--- BEGIN TEXT TO READ ---
As stated previously, I will wait a while before sharing my thoughts on the final Harry Potter book (which I did finish reading in 11 hours on the 21st)... but for now, here's my debrief on the midnight book release party.
And even if you don't read the Harry Potter books (you are missing out...)... I think you will enjoy this post.
The preparation
On Friday, I took a nap in the evening in order to be fresh and alert when it came time to depart for the Harry Potter midnight party. Usually it takes me about 3 hours to actually fall asleep - so I faintly remember being really excited that I could feel myself drifting off after having only been in bed for about 25 minutes.
But then, a huge "BOOOOOMMMMM!!!!" startled me back into consciousness, my dog jumped up, and a few seconds later I could hear the alarm going off in my building's storage room - it was the alarm on the sump pump.
I pulled myself onto my feet and then realized that my clock wasn't working. Nor were the lights... or the phone... or the Internet connection. Everything was out - the loud boom must have either been the cause or the result of a massive power outage. Cursing myself that I hadn't charged my cell phone, I used some of its remaining battery to call my upstairs neighbor to ensure that it wasn't just my unit having problems. He, too, figured it was an issue for the whole block. And the second I hung up with him, ambulances and sirens started blaring down the street - I felt bad for all the people inevitably stuck in high-rise elevators.
Then my thoughts turned toward the party that was supposed to take place in a mere six hours - oh no! The Borders store in my neighborhood may have also been affected by the outage! What if they couldn't ring up the sales that night?!?! What if they couldn't have the party... WHAT IF I COULDN'T GET MY BOOK????
While I was shutting off the sump pump alarm and then consoling myself with cookies & cream ice cream (why let it go to waste if everything in the freezer was going to melt?), I started devising a Plan B. It involved stalking little children coming out of other bookstores after midnight in surrounding neighborhoods. But luckily, 45 minutes later, lights flew back on, electronics started blinking, and I heaved a sigh of relief. And then went back to bed.
I was lucky enough to be joined by MB, a fellow nerd and Harry Potter fan, for the shindig. While I had reserved my copy of The Deathly Hallows several months ago at the Borders in my 'hood, she had hers being delivered on Saturday from barnesandnoble.com. I convinced her, however, that this was a historic cultural event and that she therefore must experience it with me - with the added bonus of getting the book earlier and being able to read it for a few hours the next morning before her B&N shipment arrived (every minute counts!).
--- END TEXT TO READ ---
SHORT EXERCISE A – Put the rows into a numbered list, skipping blank lines, covering only the part that opens with the line containing "Open the Siri Remote triggers icon" and closes with the line containing "Action: tap(626, 22)", both included.
--- BEGIN ROWS ---
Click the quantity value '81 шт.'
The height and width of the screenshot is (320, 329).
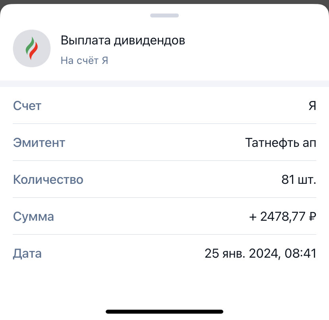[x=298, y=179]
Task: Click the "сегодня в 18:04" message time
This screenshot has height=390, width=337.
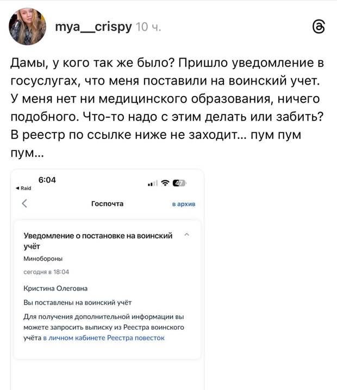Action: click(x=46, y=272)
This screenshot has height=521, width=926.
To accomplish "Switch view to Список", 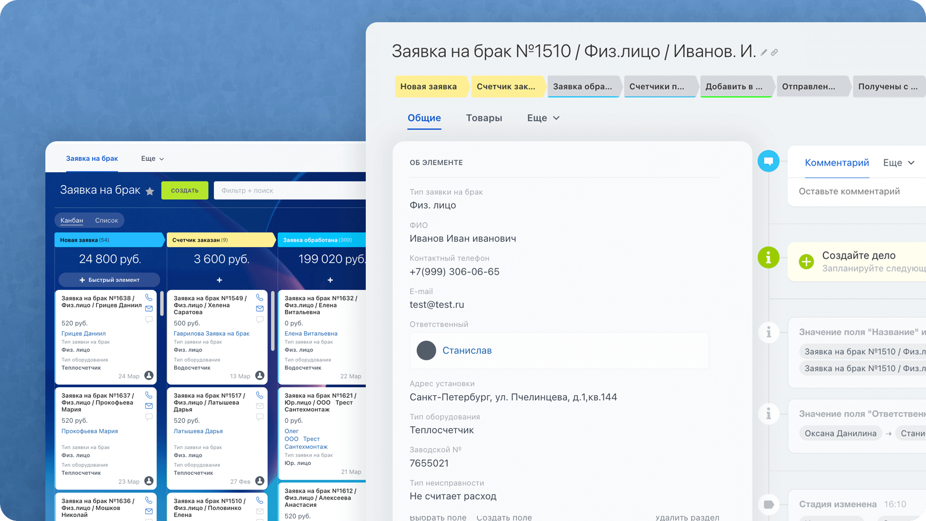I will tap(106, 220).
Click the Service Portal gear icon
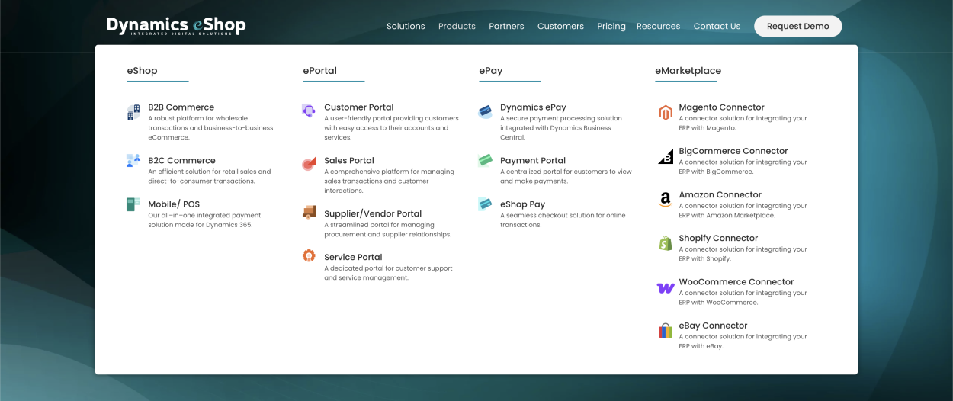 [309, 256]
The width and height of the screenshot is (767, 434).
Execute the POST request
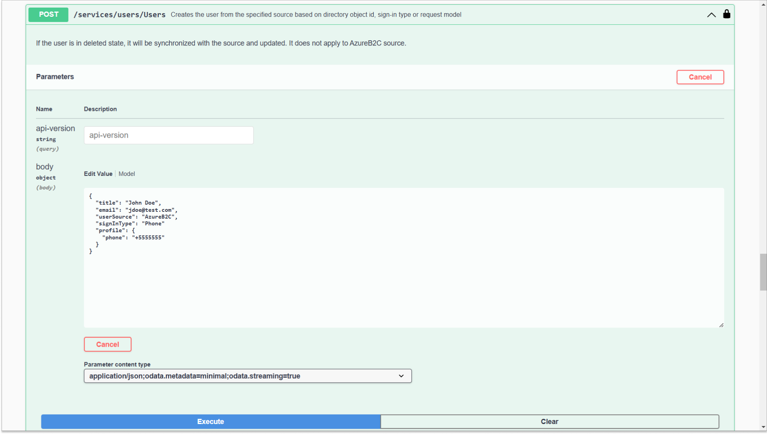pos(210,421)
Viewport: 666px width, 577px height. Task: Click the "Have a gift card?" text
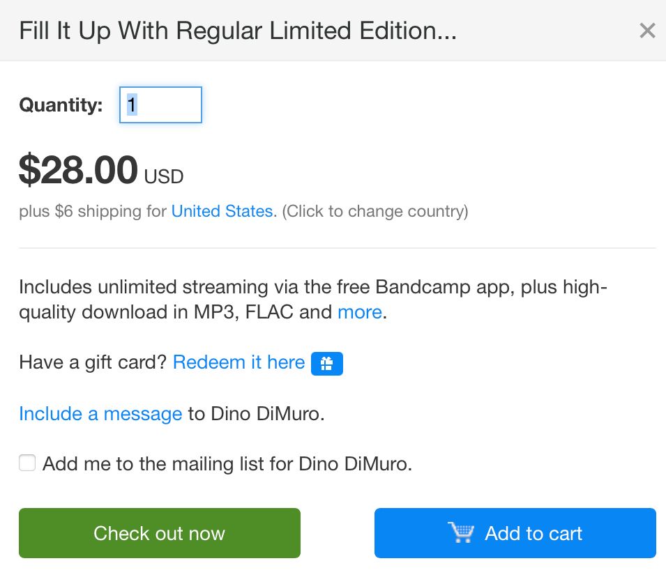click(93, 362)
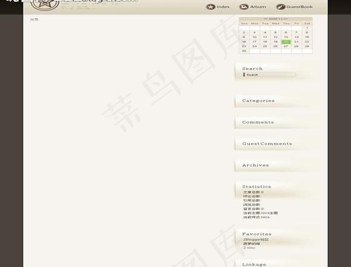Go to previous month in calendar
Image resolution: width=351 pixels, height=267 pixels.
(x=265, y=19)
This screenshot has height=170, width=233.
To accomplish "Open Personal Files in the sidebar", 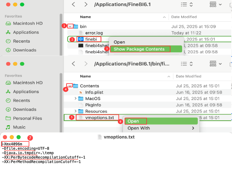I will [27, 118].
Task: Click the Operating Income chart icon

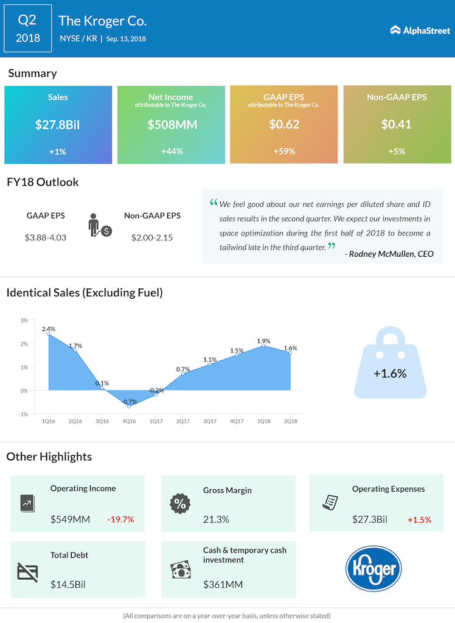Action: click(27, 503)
--- END ROWS ---
--- BEGIN ROWS ---
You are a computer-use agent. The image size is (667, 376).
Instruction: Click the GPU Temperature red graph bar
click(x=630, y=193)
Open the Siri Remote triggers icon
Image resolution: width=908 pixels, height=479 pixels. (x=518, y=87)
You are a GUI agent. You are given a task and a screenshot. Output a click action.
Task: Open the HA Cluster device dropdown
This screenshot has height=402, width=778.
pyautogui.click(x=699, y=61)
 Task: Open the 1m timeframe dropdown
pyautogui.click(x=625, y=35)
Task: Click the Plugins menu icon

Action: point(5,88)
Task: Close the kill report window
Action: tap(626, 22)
--- END ROWS ---
SHORT EXERCISE B – In the post about the Harry Potter midnight release party, transcribe the part that opens with the words containing "Then my thoughts" and closes with "GET MY BOOK????".

WORKED ANSWER A –
1. Open the Siri Remote triggers icon
2. Image resolution: width=908 pixels, height=479 pixels. (x=518, y=87)
3. You are a GUI agent. You are given a task and a screenshot. Output a click action.
4. Task: Open the HA Cluster device dropdown
5. This screenshot has height=402, width=778.
6. pyautogui.click(x=699, y=61)
7.  Task: Open the 1m timeframe dropdown
8. pyautogui.click(x=625, y=35)
9. Task: Click the Plugins menu icon
10. Action: point(5,88)
11. Task: Close the kill report window
12. Action: tap(626, 22)

WORKED ANSWER B –
Then my thoughts turned toward the party that was supposed to take place in a mere six hours - oh no! The Borders store in my neighborhood may have also been affected by the outage! What if they couldn't ring up the sales that night?!?! What if they couldn't have the party... WHAT IF I COULDN'T GET MY BOOK????